**WHAT YOU ARE ASKED TO DO**
Your answer should consist of every line in the records that holds "agent".
##########
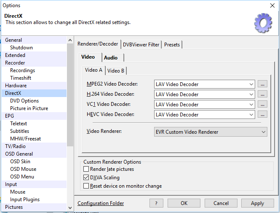Expand the MPEG2 Video Decoder dropdown
This screenshot has height=213, width=280.
click(x=251, y=84)
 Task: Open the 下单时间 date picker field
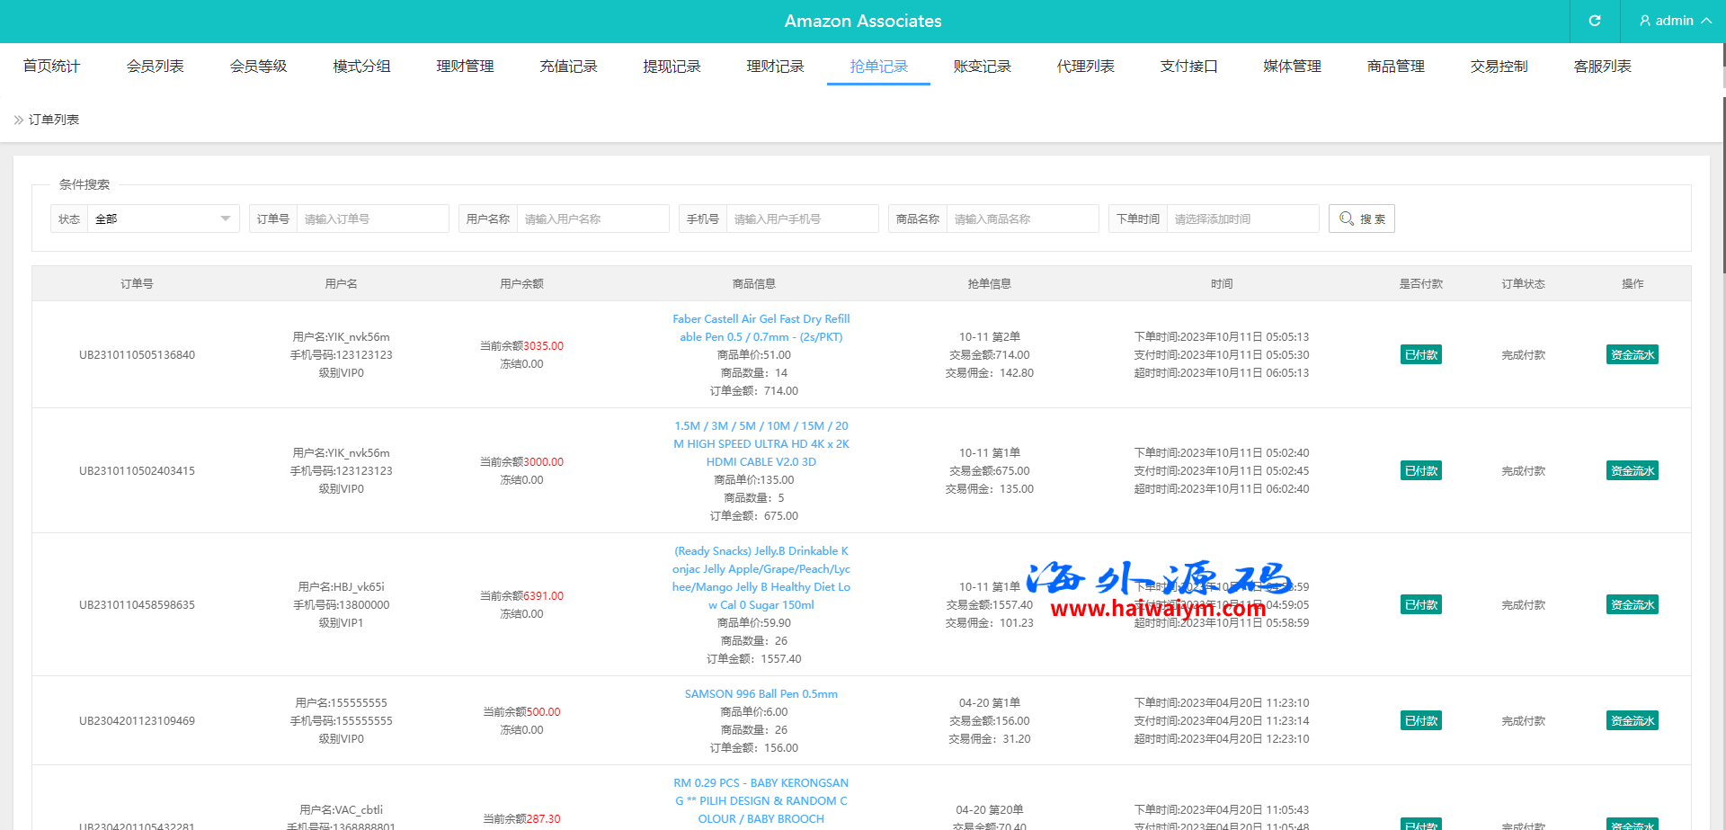(1242, 219)
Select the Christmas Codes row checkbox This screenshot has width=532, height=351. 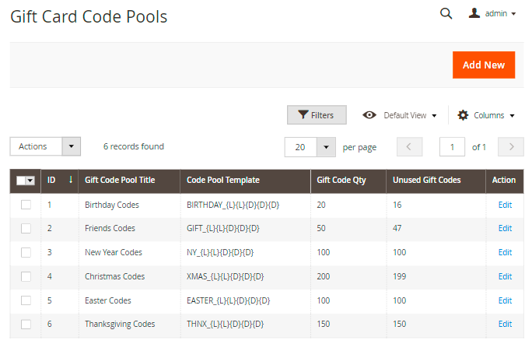(26, 276)
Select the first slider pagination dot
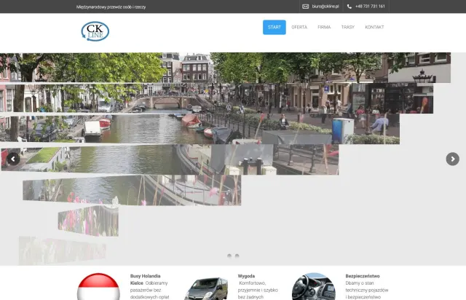The image size is (466, 300). point(229,256)
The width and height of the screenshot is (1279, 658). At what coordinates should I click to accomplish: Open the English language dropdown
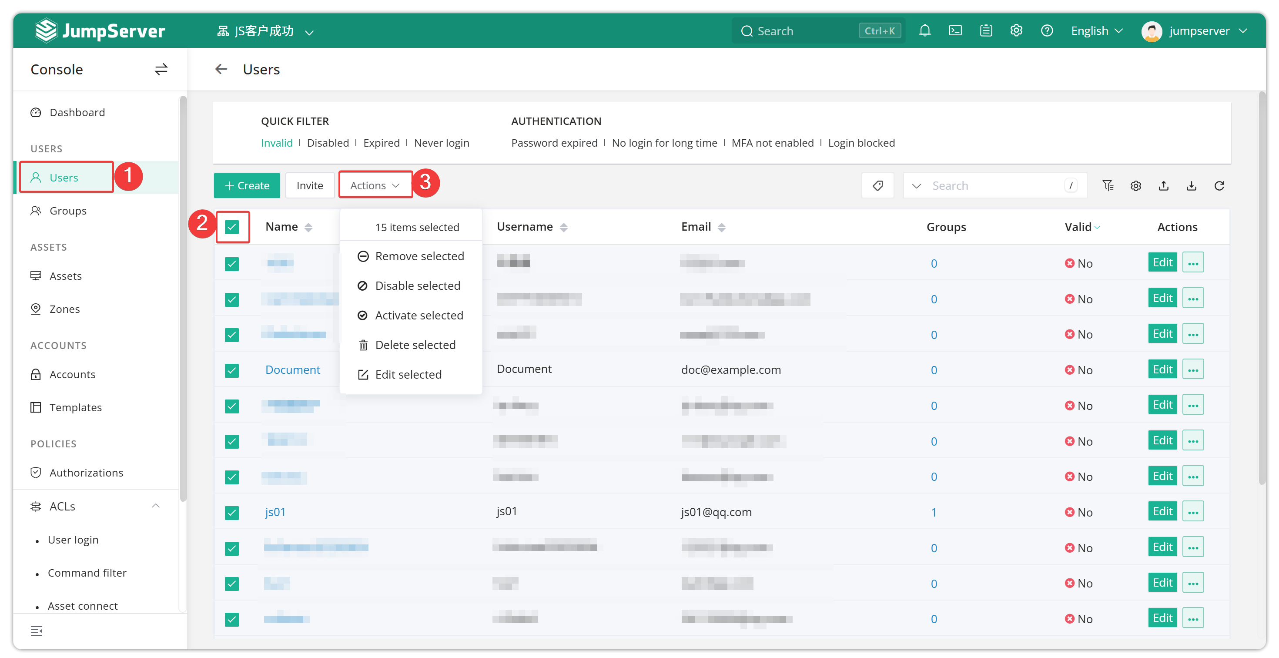point(1097,31)
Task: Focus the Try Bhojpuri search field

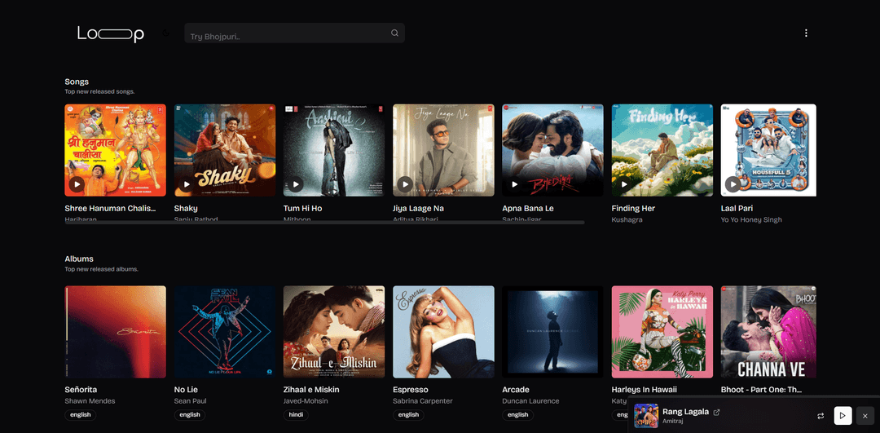Action: tap(285, 34)
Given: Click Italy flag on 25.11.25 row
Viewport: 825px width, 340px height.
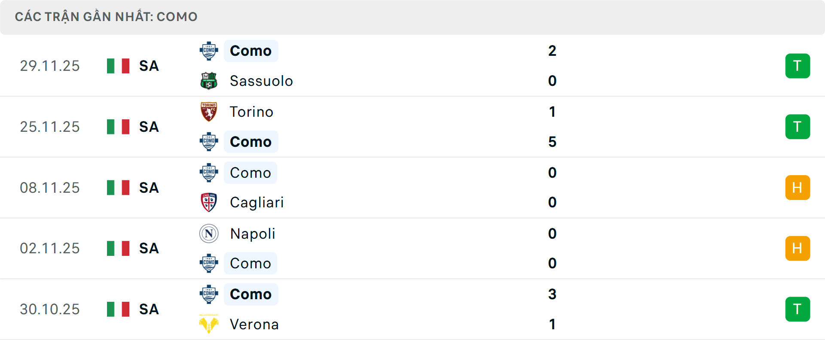Looking at the screenshot, I should pyautogui.click(x=118, y=127).
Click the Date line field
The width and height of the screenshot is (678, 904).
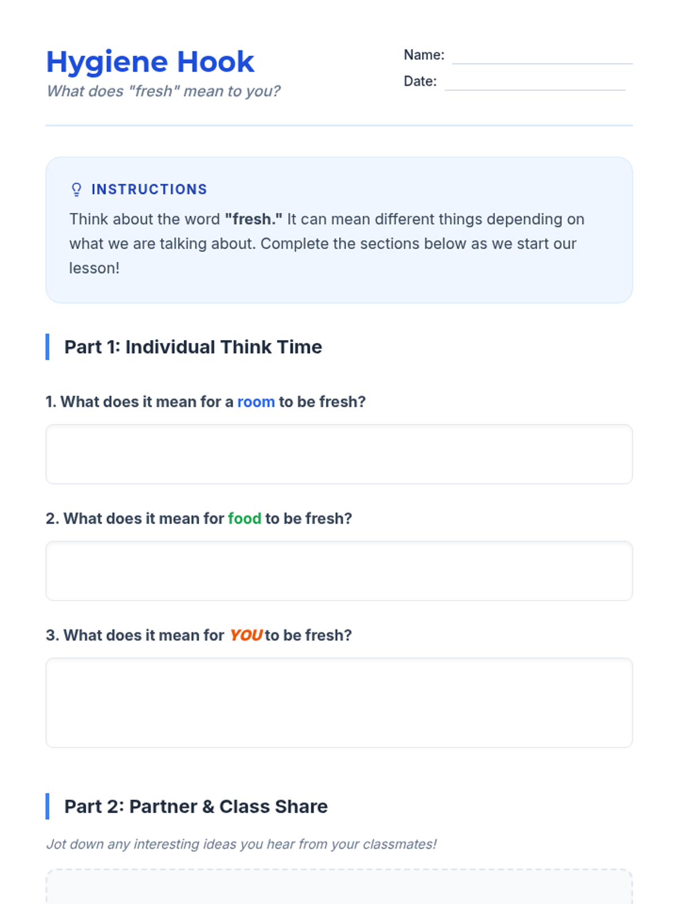coord(534,82)
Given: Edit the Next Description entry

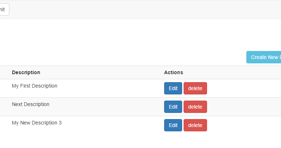Looking at the screenshot, I should coord(173,107).
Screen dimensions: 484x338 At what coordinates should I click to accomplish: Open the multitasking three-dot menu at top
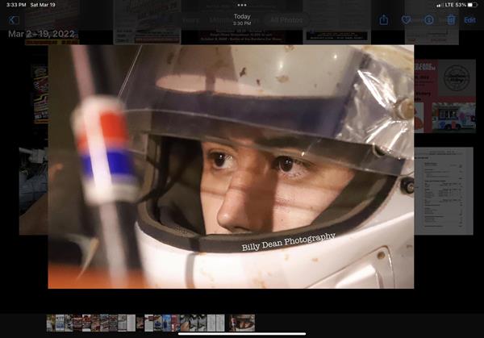[242, 5]
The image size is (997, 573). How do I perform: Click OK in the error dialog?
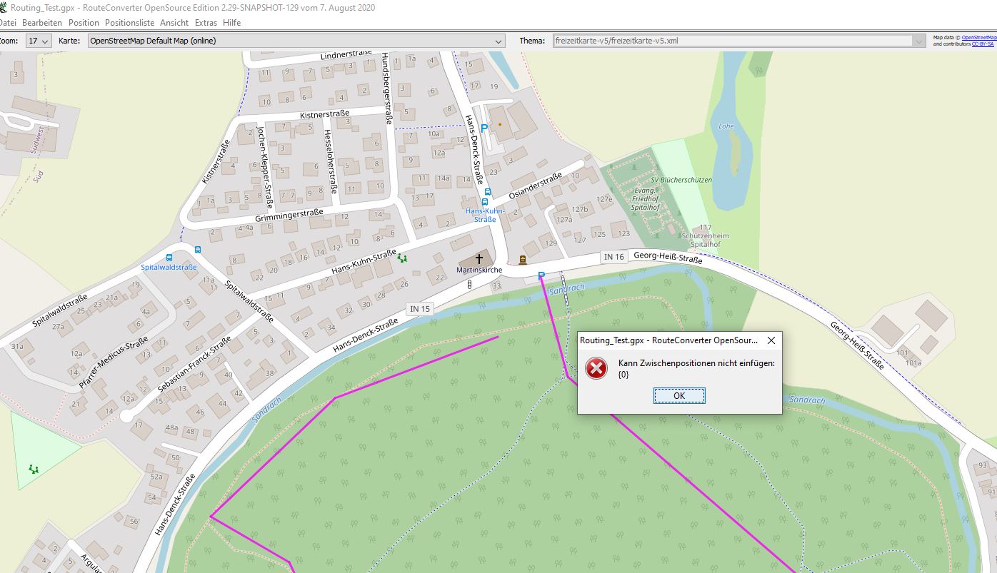pyautogui.click(x=678, y=395)
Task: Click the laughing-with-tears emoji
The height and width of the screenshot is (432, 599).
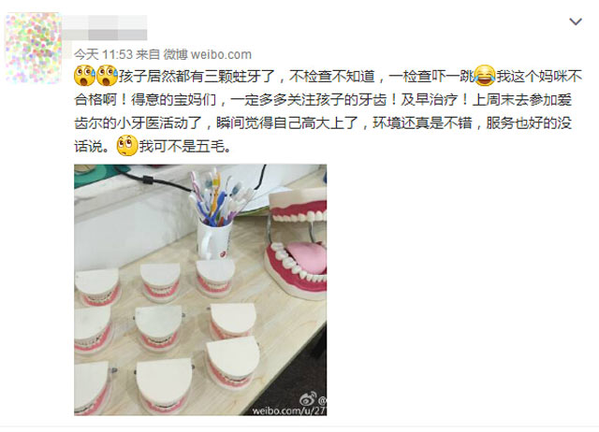Action: pyautogui.click(x=485, y=76)
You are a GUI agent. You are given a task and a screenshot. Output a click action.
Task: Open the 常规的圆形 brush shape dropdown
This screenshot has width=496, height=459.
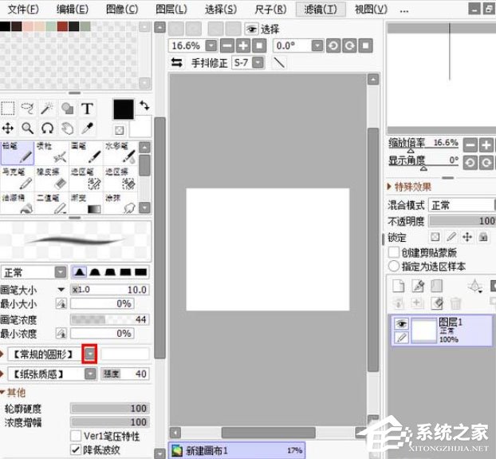90,354
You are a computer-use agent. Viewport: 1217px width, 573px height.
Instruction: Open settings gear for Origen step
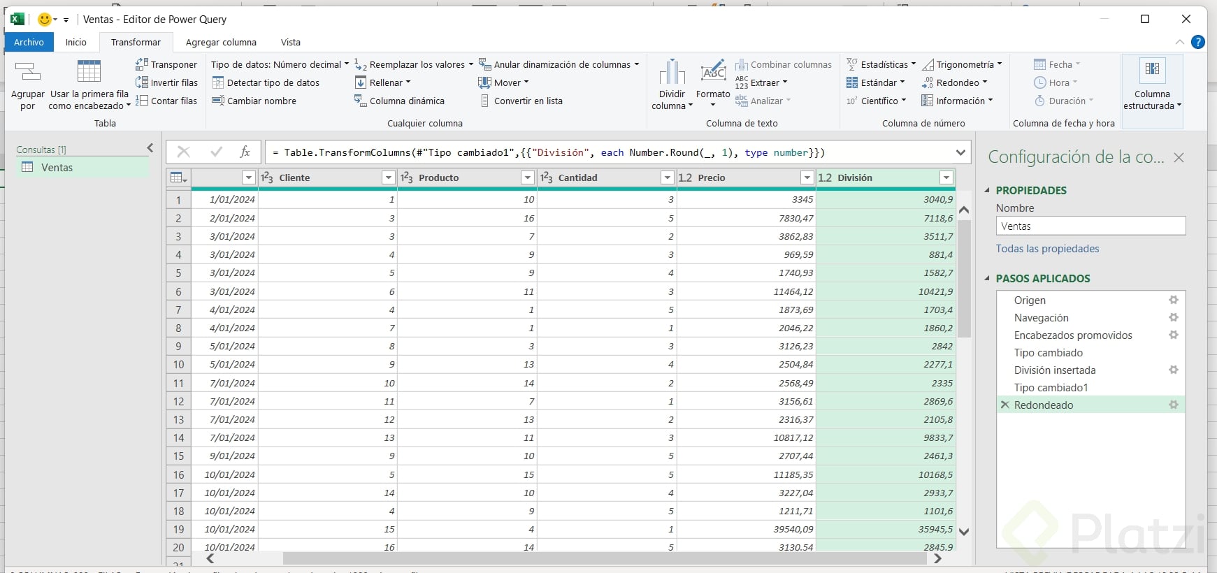(1173, 300)

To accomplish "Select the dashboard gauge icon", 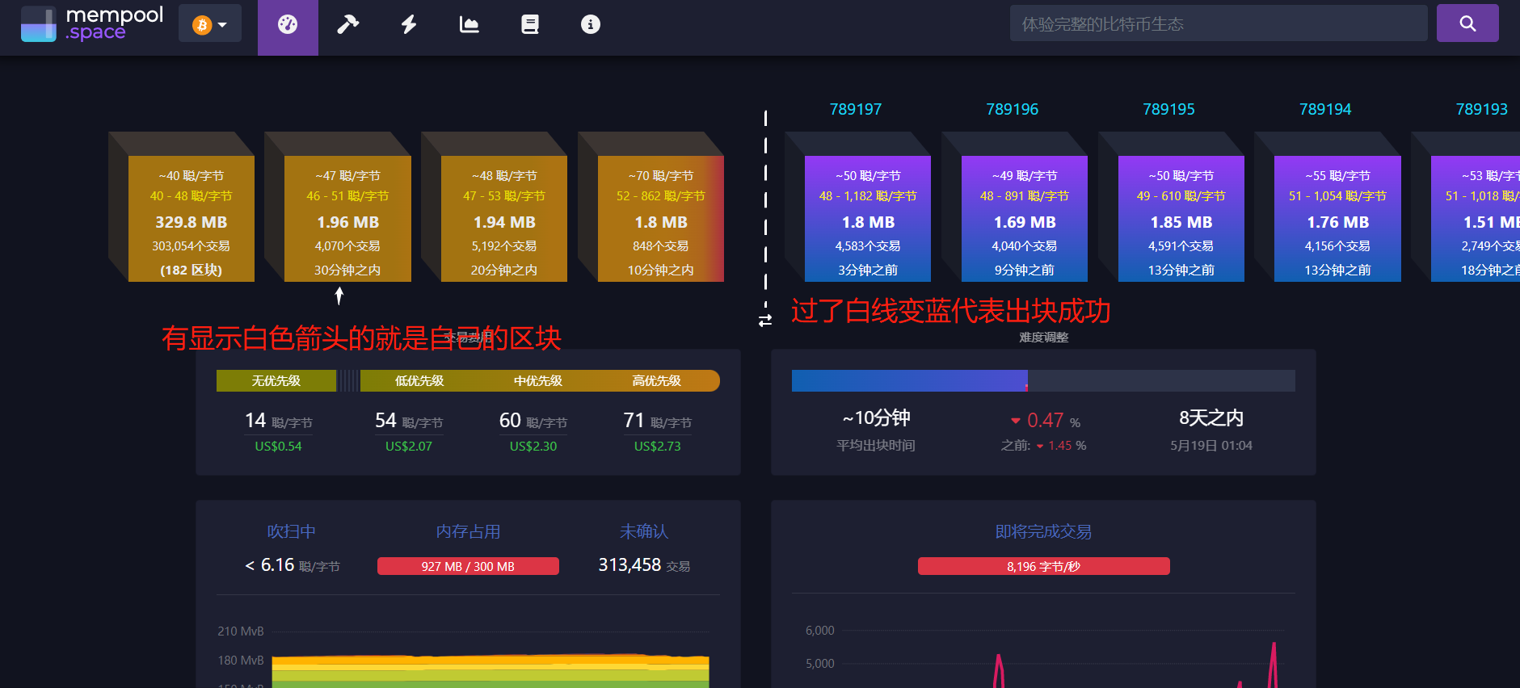I will (x=288, y=25).
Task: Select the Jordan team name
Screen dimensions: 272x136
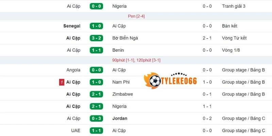Action: [x=119, y=118]
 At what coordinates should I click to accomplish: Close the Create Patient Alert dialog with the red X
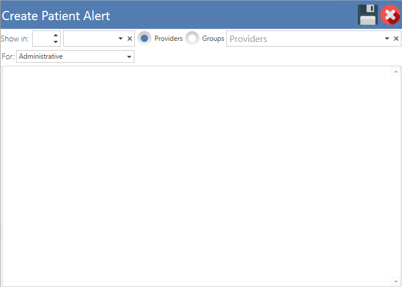tap(390, 15)
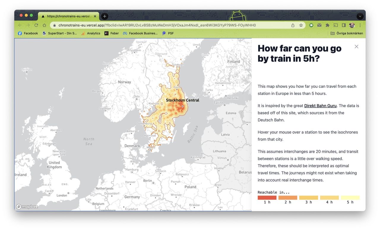The height and width of the screenshot is (230, 380).
Task: Open the Övriga bokmärken folder
Action: pyautogui.click(x=346, y=33)
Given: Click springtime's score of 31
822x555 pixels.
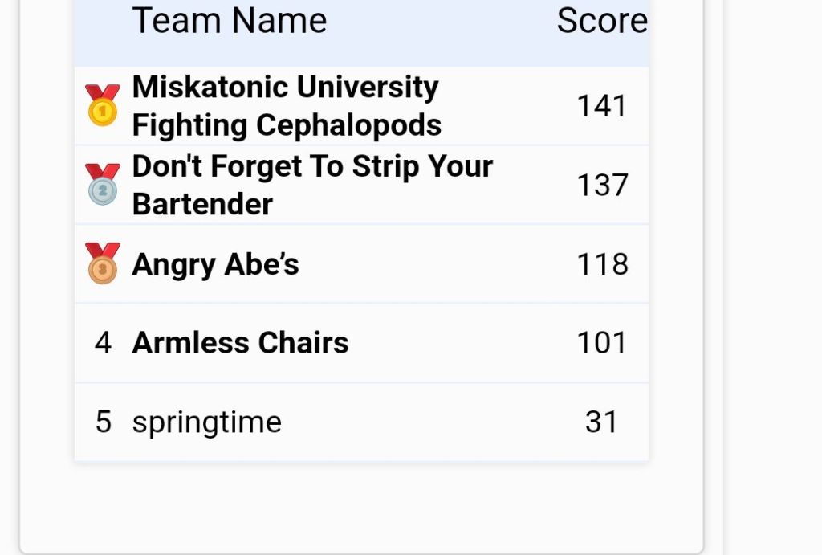Looking at the screenshot, I should (602, 422).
##########
**PROBLEM SOLUTION**
You are a GUI agent. You are given a task and a screenshot. Output a click action.
You are a computer-use agent. Viewport: 1217px width, 573px height.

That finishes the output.